Directions for this task: Go through the records and copy each line where the word "agent" occurs.

Exercise materials:

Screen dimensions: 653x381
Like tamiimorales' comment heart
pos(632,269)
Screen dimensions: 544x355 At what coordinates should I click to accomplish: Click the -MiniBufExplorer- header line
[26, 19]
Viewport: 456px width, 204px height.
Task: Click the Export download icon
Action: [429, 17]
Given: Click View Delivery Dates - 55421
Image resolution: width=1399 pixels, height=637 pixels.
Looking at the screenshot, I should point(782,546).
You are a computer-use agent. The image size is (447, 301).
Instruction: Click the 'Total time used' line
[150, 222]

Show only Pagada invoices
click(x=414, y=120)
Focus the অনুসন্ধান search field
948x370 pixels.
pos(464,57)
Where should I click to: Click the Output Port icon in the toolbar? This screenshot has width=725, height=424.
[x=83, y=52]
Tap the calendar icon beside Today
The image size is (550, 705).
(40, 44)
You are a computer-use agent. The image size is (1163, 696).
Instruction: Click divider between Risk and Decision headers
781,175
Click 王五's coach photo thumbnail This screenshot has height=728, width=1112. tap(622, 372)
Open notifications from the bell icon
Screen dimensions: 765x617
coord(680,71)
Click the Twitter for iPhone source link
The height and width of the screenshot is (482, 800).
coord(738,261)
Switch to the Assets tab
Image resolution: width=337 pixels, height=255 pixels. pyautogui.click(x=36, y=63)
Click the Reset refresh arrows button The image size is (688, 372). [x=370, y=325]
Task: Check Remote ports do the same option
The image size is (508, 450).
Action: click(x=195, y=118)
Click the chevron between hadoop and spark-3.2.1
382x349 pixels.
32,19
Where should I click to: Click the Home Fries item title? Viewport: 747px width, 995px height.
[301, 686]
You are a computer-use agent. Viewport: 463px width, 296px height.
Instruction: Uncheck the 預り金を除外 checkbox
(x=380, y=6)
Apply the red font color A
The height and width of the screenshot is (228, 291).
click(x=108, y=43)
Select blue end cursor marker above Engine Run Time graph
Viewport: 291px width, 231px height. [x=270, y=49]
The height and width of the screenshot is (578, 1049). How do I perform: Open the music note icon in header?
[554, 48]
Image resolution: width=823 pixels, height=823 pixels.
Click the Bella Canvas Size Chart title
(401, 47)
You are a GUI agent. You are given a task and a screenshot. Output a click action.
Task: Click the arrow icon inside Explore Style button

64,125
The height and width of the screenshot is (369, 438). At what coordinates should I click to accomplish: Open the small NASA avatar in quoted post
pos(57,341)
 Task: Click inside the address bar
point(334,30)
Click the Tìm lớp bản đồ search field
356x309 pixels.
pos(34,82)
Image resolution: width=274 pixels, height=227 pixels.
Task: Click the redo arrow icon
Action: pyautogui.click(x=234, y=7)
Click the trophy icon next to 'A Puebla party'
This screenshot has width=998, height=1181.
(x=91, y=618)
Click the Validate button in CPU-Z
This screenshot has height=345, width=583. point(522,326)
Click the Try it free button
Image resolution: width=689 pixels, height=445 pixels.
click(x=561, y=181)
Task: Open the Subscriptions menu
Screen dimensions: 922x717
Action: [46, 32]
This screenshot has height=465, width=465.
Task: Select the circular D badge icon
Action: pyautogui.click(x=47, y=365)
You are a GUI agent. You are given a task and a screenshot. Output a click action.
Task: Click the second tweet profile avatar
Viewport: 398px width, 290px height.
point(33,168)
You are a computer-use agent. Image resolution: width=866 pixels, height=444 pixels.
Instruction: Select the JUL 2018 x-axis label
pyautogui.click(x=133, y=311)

Answer area:
You are a computer-use agent. The image size is (447, 301).
You are a computer-use agent. The image size is (1163, 696).
You are a computer-use agent. Viewport: 463px width, 296px height.
You are a GUI agent. You are given a task and a screenshot. Output a click action.
You are a GUI agent. You are given a task and a screenshot. Output a click action.
You are a computer-use agent. Image resolution: width=866 pixels, height=444 pixels.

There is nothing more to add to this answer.